What do you do when you find out that you’re being moved to a new school next year, perhaps one that the district and state has deemed failing, or you are a getting your first school? Where do you start? Read on to see where I begin.

 

Marcia’s Priorities When Assuming Leadership of  a New School

  • Understanding the Attitudes, Skills, and Knowledge (ASK) of the Staff
  • Establishing Organization and Structures
  • Setting the Culture of the School
  • Supporting Professional Learning

 

Priority #1: Understand the Attitudes, Skills, and Knowledge (ASK) of the Staff
I was introduced to the new faculty prior to school letting out for the year and was able to leave them with a letter. In the letter, I offered a bit about me, my family, and my commitment to them and the students. I invited them to a series of getting-to-know each other lunches I would hold throughout the summer. My goal for the gatherings was to ease fears about change and try to understand their attitudes, skills, and knowledge (ASK) around their learners, their content, and their pedagogy. I developed a series of questions that I used with each lunch group and, as time went by, I began to see patterns in their responses that gave me insight into their thinking and possible moves forward. The questions I posed were:

  • What are three things that we should change about our school right away?
  • What are three things we should not change?
  • How would you describe the students? The parents? The teachers?
  • Why do you believe the school is underperforming?
  • What do you need from me to better do your job?

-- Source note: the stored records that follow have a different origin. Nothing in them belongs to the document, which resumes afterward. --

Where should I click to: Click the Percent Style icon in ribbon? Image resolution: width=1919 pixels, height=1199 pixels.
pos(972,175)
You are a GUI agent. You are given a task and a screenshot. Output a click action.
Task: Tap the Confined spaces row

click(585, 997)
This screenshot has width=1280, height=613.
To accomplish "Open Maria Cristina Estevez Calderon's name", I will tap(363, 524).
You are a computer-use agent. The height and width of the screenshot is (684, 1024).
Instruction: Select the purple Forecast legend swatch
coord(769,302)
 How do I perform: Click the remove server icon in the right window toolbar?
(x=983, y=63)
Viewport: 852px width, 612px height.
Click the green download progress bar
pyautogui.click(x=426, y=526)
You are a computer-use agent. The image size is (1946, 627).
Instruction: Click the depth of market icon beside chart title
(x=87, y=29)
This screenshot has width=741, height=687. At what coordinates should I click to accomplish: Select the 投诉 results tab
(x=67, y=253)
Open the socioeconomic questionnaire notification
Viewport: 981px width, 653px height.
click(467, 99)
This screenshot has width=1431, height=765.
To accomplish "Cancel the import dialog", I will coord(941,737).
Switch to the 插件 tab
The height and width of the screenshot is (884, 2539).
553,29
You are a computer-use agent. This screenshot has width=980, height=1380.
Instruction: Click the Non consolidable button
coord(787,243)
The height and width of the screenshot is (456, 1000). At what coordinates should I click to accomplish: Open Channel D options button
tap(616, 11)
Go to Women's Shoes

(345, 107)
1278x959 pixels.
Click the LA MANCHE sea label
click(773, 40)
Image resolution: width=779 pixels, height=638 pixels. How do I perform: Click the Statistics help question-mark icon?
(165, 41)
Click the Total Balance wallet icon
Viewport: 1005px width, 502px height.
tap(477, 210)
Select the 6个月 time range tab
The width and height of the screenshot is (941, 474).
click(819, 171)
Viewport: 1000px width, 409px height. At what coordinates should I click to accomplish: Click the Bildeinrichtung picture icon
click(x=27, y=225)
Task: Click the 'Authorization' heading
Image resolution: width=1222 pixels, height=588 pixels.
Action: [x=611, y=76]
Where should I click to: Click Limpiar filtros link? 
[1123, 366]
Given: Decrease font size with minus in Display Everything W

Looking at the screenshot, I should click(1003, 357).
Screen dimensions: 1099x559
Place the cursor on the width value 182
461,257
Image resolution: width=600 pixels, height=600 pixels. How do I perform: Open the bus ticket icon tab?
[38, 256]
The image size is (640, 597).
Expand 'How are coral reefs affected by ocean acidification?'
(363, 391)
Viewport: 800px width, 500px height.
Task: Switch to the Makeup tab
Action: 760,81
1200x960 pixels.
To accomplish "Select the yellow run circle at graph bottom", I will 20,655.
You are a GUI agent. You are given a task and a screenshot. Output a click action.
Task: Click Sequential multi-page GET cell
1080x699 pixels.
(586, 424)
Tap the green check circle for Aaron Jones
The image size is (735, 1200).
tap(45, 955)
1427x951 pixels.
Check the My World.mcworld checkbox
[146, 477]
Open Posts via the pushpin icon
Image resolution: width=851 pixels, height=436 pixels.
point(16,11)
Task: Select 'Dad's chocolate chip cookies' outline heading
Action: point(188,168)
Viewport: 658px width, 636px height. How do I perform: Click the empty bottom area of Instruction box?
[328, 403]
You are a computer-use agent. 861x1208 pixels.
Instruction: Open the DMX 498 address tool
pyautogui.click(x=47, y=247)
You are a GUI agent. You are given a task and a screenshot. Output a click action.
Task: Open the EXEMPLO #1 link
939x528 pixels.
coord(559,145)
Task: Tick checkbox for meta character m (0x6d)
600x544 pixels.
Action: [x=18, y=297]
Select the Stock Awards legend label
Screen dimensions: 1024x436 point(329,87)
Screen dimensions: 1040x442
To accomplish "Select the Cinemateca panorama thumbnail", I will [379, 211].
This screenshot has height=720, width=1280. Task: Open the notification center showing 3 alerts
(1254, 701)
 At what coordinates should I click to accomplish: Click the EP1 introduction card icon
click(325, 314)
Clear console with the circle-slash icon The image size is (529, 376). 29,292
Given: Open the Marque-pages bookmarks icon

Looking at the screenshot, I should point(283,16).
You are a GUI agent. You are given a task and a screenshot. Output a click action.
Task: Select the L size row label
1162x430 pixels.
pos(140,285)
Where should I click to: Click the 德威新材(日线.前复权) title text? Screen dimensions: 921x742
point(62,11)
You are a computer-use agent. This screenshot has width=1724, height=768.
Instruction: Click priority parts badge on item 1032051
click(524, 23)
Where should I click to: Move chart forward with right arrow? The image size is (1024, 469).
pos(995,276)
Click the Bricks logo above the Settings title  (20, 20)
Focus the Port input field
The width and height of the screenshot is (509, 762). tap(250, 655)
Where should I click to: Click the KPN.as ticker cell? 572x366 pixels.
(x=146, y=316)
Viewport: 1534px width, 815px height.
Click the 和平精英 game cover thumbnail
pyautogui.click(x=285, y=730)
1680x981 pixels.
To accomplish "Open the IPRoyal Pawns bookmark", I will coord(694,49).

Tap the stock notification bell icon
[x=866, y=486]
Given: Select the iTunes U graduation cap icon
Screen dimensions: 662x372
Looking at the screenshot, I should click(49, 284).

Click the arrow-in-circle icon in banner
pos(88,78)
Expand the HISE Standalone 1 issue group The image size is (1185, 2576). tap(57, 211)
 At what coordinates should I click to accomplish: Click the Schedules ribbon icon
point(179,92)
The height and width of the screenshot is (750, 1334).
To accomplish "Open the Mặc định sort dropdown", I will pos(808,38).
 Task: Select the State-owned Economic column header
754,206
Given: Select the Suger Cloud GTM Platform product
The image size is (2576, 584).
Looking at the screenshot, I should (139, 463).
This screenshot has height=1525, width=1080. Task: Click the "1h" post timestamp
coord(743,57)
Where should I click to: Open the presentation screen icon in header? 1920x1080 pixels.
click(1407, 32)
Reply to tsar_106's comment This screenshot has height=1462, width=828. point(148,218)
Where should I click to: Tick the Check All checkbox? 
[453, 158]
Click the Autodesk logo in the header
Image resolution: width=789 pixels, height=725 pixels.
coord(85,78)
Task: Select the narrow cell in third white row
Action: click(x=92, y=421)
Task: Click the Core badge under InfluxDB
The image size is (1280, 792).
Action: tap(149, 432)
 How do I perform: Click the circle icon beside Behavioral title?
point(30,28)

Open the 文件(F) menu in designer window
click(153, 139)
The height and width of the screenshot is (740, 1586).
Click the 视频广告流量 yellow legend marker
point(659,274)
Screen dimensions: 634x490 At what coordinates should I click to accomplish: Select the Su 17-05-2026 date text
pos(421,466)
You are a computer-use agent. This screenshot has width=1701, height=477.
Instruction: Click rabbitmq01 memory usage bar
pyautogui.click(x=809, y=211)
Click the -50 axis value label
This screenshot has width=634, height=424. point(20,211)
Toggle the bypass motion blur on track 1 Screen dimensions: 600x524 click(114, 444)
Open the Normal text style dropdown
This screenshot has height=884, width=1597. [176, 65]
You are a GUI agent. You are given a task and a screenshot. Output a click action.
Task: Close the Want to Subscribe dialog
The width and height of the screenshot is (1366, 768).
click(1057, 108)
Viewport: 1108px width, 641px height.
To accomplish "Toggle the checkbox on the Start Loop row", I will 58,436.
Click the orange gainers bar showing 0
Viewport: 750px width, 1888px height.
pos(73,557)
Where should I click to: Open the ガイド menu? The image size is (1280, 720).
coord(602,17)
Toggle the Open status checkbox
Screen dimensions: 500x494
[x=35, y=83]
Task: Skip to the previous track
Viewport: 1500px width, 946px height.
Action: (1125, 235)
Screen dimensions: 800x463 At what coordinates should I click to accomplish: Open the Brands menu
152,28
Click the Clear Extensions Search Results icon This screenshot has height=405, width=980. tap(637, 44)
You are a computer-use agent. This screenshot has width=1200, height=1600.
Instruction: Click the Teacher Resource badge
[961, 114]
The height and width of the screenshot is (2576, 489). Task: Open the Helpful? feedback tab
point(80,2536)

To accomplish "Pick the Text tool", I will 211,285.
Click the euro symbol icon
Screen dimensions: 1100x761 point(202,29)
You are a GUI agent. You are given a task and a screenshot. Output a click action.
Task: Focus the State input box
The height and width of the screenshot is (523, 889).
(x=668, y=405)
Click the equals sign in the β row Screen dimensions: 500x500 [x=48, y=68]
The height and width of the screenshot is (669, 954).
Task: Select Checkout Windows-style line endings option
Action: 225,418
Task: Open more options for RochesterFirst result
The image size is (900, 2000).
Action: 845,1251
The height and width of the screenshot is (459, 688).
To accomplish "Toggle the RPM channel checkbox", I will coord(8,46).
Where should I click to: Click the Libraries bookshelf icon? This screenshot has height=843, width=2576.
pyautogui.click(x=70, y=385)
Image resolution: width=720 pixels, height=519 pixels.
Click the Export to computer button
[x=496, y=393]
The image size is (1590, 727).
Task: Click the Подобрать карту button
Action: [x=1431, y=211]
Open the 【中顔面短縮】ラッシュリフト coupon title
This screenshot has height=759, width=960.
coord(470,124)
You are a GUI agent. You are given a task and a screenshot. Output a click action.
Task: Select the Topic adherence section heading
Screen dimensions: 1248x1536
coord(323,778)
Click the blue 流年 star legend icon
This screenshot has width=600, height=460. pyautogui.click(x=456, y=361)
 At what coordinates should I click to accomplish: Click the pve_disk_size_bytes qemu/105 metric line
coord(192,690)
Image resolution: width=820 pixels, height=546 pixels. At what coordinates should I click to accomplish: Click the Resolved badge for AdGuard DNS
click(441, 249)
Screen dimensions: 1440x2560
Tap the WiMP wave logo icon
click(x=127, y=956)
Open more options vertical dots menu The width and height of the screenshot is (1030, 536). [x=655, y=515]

Priority #2: Establish Organization and Structures
Communicate core values in a variety of ways through direct communication and non-negotiables embedded in organizational structures. For instance,

  • Instructional Scheduling
    • Large blocks for uninterrupted instructional time.
    • Reading and mathematics blocks with detailed lesson components posted on doors allowed for ease of monitoring instruction.
    • Expectation that instruction would be bell to bell, active, and on-target.
  • Leadership Teams and Shared Decision-Making
    • Representatives have a responsibility to communicate to team.
    • Representatives have a role in making resource decisions.
    • Representatives have accountability for follow-through with the team.
  • Behavior Management and Support is Student-Centered
    • Frequency of referrals and reasons for those referrals are monitored and evaluated (For example, teachers sending students out of class for minor infractions).
    • Establish the expectation that when office referrals are made the principal goes to the student. Students should not be sent to the office holding a referral. Consider setting up an in-school suspension program that has a mentoring/counseling component.
    • Examine data on retention and failures; make a plan to drastically reduce year one.
  • Communication is Open, Honest, and Clear
    • Set expectations that parent communications will be prompt, within 24 hours.
    • Call parents for good reasons too.
    • Keep an open door policy.
    • Listen without judging and ask follow-up questions.
    • Give timely, honest feedback that is goal directed.
    • Meet with parents; include teachers and child when appropriate.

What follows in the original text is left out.